Is your sales team directed to dress well, talk knowingly about the company, and then walk away from a prospect? I suspect your expectations are much greater. Salespeople are trained to ask questions and learn about the prospect, their goals and pain points, and determine how your company can help them. Then they are trained to ask for the sale. A salesperson must go beyond informing in order to make the sale. Why not include business development as an online goal and add your website to your sales team?
If you already have a well-functioning website that talks about your organization and has plenty of pretty photos and pithy marketing statements, then you may already be doing a decent job of supporting your brand. But that is still wasting what could be your organization’s greatest sales tool. Engaging with your market can certainly start with marketing-oriented positioning statements, along with photos and videos that highlight benefits of dealing with your organization. But that engagement can be moved through your sales funnel with the goal of nurturing a new customer. And that’s where inbound marketing comes into play.
The most effective route would be to subscribe to a structured inbound, or automated marketing software solution. There are many options and some are more suited for a specific size or type of organization, so do your homework. PROSAR deals mainly with SMEs; after our due diligence we partnered with and recommend SharpSpring. Regardless of which software you chose, there are inbound tactics that you can employ to make better use of your website.
Here are some basic, yet critical, steps to turn your website as an active and productive sales tool:
- Determine goals and a process for your online sales nurturing
- Develop a keyword and SEO strategy to guide your content and online efforts
- Include (and continue to add) relevant and informative information targeted to your primary audience
- Support your online presence and drive website traffic with appropriate social media activity
- Engage your audience with rich content (images, videos, interviews, infographics, animated presentations, etc.)
- Provide additional, gated content and value-added resources (gather contact info and permission to contact)

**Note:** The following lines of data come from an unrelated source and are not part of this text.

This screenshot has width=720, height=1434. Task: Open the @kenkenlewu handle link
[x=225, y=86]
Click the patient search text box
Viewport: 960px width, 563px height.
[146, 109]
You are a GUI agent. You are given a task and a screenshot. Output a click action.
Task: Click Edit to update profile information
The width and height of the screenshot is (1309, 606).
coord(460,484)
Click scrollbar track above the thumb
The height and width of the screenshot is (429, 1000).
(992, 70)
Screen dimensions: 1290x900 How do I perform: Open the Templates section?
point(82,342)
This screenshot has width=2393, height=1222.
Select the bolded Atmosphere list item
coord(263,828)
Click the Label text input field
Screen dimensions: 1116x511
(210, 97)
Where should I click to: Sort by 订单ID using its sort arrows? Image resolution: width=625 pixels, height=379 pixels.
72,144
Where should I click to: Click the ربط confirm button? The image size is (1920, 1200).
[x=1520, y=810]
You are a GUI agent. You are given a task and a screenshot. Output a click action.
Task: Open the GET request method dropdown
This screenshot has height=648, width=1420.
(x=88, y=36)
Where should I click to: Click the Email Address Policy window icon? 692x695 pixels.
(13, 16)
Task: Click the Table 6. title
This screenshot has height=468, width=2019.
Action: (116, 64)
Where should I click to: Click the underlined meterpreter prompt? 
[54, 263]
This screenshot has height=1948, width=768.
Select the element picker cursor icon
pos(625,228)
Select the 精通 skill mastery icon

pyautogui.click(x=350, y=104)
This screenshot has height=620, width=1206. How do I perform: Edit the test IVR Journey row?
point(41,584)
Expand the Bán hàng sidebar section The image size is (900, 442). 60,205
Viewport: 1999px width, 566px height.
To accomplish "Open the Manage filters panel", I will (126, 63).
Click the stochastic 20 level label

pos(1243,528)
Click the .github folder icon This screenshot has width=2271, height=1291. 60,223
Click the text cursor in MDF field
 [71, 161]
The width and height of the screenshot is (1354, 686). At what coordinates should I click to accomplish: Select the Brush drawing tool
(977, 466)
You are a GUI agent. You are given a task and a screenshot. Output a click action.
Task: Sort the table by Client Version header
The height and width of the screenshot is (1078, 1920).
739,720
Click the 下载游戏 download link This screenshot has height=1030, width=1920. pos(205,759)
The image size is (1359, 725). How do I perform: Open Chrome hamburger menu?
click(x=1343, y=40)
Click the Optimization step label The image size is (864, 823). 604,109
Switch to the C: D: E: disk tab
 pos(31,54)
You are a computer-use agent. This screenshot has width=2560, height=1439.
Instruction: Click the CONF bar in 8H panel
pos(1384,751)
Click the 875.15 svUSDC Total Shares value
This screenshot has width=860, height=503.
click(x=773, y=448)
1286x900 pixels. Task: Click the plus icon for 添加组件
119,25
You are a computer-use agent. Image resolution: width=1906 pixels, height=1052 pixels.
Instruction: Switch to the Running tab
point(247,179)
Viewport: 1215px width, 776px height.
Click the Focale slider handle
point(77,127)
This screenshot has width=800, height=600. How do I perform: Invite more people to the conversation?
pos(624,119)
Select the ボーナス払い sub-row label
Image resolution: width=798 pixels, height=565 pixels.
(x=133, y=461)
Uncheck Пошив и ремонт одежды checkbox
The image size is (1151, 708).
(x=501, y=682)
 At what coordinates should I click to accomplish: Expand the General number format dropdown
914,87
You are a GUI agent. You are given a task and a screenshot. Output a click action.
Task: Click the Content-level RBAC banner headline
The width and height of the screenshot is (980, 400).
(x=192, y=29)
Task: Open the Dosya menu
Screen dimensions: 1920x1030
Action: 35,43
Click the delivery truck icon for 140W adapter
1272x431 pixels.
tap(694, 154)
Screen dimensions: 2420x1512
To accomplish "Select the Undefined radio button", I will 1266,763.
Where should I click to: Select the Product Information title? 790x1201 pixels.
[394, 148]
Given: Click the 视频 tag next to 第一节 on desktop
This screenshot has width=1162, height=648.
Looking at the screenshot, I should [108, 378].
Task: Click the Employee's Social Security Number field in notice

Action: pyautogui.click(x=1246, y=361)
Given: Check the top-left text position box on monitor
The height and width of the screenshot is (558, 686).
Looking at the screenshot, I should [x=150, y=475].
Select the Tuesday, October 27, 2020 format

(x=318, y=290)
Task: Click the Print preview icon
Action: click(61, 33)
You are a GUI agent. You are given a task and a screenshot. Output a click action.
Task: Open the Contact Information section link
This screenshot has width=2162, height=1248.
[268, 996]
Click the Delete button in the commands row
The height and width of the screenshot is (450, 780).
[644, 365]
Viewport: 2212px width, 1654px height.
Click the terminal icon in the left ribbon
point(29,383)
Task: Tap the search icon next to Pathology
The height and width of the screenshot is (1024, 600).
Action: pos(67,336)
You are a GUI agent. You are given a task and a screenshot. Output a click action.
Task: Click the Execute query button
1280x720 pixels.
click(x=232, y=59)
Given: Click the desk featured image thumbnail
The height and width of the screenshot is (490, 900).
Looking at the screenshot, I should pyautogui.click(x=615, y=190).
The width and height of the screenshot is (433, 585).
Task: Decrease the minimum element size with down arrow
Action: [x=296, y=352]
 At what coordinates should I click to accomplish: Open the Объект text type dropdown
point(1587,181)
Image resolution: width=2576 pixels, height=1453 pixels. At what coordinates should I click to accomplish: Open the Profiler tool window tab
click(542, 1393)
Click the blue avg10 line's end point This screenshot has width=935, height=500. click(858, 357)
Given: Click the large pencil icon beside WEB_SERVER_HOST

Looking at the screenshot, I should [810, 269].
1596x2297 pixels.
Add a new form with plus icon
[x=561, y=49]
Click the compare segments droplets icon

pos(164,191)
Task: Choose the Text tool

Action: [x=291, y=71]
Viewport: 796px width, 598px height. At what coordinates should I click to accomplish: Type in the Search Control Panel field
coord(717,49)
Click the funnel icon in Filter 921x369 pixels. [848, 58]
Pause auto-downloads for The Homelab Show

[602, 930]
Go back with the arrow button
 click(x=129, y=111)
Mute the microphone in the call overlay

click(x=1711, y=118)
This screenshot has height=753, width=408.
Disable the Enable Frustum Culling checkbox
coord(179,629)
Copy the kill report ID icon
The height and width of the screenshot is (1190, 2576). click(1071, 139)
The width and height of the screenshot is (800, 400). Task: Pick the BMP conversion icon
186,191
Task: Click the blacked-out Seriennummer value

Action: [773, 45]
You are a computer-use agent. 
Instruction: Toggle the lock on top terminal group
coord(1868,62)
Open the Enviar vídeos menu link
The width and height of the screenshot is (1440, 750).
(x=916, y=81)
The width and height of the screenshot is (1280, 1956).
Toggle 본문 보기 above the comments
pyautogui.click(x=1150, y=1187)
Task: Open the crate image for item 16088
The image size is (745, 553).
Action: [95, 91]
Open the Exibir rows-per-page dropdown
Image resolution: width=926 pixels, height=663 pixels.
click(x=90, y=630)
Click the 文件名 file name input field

- Monitor website and online behaviour of your qualified leads
- Develop automated email workflows to further engage and nurture your qualified leads
- Determine the specific needs and pain points from your qualified needs, and demonstrate how you can help to address them
- Include special offers and “sales asks” for leads as they progress through your sales funnel
- Personal follow-up to gain more detailed information, hone your solution and close the sale (Yes, it typically still requires a person to make the sale.)
These are implemented via a content generation plan including regular blogging, calls-to-action, effective landing pages, dynamic email campaigns, ongoing website monitoring and assessment, and an over-arching strategic plan to guide the whole process. (A process which is structured and manageable with a good software solution.)